According to Lockman, care should not be about simply preventing death when it comes to suicide. It should be about helping people live with less suffering.

“This is a new approach to delivering people the very best care that we know today, ensuring every person has a pathway to life, living, and recovery, which is already best practice in every other area of medicine,” Lockman said. “When patients seek treatment for cancer or a heart condition, physicians don’t assess the condition and then only treat the condition if it is a life-threating emergency. No – patients expect more. They expect treatment, and they expect to get better. The standard of care in all areas of medicine is diagnostic assessment, then treat to target toward restoring health, life, and wellbeing. Suicide care, with an expectation for rapid treatment toward recovery, should be the same.”

“We decided we wanted to change the narrative,” Lockman continued. “We have a suicide recovery and healthcare approach we are using to implement the core best practices that have been identified through research, that are required by the Joint Commission, and that are heralded by Zero Suicide organizations. However, Zero Suicide has multiple limitations in implementation and does not reduce suicides to zero in most organizations. So, we are going to strive for “zero” suicide while having an unwavering, holistic focus on recovery. Thus, our model builds on Zero Suicide Initiatives, but also goes beyond it."

That focus, Lockman said, involves training healthcare providers in ways to establish a “recovery culture” –one that promotes not only stabilization, but motivation. Over the past year, Lockman said her group has held several training events for care providers like nurses, social workers, and psychologists across UAB to focus on a “rapid recovery” approach to suicidal patients, which aims to help them identify a realistic path to recovery within the very first clinical encounter. Then, patients receive appropriate treatments, including psychological treatments that focus on suicide symptoms directly, to ensure health, life, and personal wellbeing are restored.

“And I think what we're finding is that, first of all, we can do this,” Lockman said. “We can treat people and really restore and motivate their desire for living, even when it may not be present at first.”

This method involves not only clinical recovery, defined by reducing suicidal ideation and behaviors, but also personal recovery involving post-traumatic growth, relational growth, engagement, and self-empowerment.

Lockman emphasized that while recovery is the goal, some patients may not necessarily be ready for recovery; however, these patients are not denied care.

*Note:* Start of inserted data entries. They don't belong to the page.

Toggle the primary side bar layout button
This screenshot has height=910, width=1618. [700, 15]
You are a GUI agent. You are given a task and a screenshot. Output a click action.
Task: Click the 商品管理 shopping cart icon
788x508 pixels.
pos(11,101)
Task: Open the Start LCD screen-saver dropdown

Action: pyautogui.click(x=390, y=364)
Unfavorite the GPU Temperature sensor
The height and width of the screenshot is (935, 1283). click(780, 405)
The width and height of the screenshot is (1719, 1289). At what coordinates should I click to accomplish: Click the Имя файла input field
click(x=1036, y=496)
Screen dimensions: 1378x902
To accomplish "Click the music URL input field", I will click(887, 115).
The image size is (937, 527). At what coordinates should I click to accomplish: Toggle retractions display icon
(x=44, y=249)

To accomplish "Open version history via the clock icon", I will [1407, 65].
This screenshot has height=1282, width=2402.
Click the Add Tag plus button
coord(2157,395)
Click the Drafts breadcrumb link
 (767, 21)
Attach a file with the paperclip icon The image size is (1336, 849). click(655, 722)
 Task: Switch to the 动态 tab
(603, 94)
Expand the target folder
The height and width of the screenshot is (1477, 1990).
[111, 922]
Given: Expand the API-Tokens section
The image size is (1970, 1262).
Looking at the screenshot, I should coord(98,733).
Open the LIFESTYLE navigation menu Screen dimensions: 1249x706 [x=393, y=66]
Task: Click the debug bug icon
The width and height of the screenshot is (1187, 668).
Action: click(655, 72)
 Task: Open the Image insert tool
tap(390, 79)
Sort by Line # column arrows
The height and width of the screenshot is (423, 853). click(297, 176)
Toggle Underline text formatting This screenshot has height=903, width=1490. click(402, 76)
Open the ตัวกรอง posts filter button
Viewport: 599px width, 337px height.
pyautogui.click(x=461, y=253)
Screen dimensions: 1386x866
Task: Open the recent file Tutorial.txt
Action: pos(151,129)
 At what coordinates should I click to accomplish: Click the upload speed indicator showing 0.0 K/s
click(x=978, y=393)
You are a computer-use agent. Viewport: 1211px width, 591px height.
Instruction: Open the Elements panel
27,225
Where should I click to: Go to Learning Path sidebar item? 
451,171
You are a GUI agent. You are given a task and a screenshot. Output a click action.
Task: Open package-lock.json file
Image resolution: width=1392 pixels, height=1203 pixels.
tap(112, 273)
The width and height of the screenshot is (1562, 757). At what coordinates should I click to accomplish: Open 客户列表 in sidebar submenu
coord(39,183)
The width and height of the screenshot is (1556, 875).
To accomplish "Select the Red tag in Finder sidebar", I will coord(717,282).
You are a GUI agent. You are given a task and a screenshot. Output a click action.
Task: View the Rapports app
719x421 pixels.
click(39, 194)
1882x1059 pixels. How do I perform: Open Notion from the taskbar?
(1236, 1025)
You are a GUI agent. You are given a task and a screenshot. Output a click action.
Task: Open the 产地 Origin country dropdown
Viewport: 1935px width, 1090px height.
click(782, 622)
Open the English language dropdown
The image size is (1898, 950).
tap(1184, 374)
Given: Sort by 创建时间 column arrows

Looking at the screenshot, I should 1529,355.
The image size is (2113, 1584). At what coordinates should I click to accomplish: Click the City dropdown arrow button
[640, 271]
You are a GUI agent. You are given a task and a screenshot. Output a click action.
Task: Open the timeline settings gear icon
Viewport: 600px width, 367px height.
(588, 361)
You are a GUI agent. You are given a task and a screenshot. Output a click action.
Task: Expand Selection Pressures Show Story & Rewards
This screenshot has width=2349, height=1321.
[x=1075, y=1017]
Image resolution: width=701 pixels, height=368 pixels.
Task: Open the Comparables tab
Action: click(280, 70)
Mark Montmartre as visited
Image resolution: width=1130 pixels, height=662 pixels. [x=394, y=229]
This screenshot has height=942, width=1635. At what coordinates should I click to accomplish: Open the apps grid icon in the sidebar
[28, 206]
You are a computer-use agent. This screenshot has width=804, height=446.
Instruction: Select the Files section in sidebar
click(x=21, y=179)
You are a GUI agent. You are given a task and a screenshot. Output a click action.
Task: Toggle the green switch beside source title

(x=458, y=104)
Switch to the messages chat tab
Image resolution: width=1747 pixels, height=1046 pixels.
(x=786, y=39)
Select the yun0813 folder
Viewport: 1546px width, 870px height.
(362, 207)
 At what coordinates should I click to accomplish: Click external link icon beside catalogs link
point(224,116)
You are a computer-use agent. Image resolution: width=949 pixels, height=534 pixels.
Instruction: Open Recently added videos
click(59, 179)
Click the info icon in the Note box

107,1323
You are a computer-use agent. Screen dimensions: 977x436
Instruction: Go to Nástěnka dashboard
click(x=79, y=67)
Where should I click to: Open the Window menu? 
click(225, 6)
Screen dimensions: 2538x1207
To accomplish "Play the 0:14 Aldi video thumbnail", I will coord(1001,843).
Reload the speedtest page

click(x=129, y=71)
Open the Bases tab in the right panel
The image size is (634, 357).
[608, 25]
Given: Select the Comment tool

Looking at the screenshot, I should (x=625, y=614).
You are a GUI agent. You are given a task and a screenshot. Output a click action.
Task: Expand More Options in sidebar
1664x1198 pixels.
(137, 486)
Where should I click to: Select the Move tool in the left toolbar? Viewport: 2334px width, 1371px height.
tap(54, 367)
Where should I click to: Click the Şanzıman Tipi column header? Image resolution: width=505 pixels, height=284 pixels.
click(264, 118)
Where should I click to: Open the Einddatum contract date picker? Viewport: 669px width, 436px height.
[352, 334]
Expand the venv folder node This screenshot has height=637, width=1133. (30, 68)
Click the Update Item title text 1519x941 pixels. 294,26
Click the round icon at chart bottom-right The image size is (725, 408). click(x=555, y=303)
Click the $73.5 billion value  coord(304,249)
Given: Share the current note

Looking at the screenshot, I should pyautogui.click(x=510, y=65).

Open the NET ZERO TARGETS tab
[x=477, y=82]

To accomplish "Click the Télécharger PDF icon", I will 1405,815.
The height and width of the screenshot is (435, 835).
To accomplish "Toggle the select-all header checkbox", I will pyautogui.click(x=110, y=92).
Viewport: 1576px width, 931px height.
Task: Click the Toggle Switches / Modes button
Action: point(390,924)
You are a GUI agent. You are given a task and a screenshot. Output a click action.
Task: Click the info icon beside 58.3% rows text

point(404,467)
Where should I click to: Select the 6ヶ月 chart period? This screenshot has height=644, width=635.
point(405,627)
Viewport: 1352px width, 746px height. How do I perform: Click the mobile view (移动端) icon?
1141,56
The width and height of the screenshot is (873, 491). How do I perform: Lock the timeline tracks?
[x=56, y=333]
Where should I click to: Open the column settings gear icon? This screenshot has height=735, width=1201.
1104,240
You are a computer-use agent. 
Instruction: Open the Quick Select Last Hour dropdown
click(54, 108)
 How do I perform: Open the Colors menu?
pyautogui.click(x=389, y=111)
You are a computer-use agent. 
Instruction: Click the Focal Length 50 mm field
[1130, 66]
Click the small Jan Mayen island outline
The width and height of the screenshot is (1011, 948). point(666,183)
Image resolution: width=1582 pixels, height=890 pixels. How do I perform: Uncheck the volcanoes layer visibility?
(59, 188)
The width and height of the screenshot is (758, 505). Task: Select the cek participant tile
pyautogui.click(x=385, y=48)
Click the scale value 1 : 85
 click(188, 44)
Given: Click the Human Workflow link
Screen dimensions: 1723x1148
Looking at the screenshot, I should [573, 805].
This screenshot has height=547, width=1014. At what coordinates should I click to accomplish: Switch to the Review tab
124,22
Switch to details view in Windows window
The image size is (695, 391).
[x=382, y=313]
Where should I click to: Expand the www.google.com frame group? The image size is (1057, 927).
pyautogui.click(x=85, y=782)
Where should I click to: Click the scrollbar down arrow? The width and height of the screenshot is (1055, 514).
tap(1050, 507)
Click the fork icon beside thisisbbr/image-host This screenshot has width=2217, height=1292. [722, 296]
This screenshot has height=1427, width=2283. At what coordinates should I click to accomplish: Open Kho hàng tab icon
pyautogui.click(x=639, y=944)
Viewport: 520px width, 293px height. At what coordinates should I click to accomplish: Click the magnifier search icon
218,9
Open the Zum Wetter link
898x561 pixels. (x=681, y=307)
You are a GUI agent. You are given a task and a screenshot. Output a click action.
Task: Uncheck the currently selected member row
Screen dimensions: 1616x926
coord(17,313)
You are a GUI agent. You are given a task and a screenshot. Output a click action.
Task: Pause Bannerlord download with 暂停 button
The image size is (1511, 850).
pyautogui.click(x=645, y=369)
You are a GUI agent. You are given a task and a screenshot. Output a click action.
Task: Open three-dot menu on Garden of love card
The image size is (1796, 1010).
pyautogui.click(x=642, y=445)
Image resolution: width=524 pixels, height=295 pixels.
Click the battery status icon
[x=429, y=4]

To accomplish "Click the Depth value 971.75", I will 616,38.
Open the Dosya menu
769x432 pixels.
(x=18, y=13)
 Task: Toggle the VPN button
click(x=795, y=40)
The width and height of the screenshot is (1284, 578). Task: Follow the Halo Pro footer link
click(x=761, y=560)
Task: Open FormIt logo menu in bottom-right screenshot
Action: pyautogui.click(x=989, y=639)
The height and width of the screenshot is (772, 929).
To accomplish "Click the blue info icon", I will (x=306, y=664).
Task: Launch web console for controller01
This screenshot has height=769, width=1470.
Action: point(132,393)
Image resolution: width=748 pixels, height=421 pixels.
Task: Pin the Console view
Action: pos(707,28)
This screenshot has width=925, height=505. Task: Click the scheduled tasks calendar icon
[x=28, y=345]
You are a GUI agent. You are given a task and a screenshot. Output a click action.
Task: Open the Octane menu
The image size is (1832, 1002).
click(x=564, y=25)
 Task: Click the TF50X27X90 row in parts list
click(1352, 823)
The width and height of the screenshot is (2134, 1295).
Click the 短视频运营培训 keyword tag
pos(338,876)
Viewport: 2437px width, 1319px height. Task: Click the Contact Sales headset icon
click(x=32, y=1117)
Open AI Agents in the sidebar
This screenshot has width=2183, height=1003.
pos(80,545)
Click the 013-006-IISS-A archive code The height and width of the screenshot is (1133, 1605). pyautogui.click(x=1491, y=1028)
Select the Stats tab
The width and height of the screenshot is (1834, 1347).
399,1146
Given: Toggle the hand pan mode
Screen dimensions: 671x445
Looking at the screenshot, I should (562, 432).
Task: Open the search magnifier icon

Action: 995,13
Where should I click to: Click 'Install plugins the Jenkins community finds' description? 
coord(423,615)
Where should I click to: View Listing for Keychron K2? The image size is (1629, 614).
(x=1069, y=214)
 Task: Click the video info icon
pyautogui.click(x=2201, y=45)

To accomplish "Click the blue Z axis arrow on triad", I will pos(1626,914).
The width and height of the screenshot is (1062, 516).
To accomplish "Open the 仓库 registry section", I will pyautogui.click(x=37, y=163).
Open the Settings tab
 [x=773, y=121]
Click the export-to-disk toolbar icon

“If you're ready to come in any capacity, we will work with you to build capacity for being able to stay safe, physically, from suicide while also focusing on what matters to you, and what you are able to explore, related to recovery, life, and living.”

Sharing the rapid recovery model

The rapid recovery model is being piloted at UAB, but Lockman said the eventual goal is for it to be shared across healthcare systems worldwide. Her team in the THRIVE Suicide Recovery Clinic is currently working to publish data to share the positive outcomes of this model.

“It does provide a possible avenue for expanding access to treatment and helping people get better faster than what is done anywhere else in the world right now that I'm aware of,” Lockman said.

As UAB takes the lead over changing this narrative from “Zero Suicide” to “Suicide Recovery in Healthcare Systems,” Lockman said the evidence of its success is evident in the data and the patients themselves.

“We have people who have the most beautiful stories of rediscovering themselves and their families and reorienting to life in new ways,” Lockman said. “And more often, it's a transformation, not just minor adjustments. To me, that makes suicide recovery one of the most exciting places to work in healthcare: to see people rapidly transform, to go from a place of desperately wanting to die because they don't know if they can live with so much pain, to really reducing the pain and developing a different way of living and orientation to living that works for them, which is beautiful.”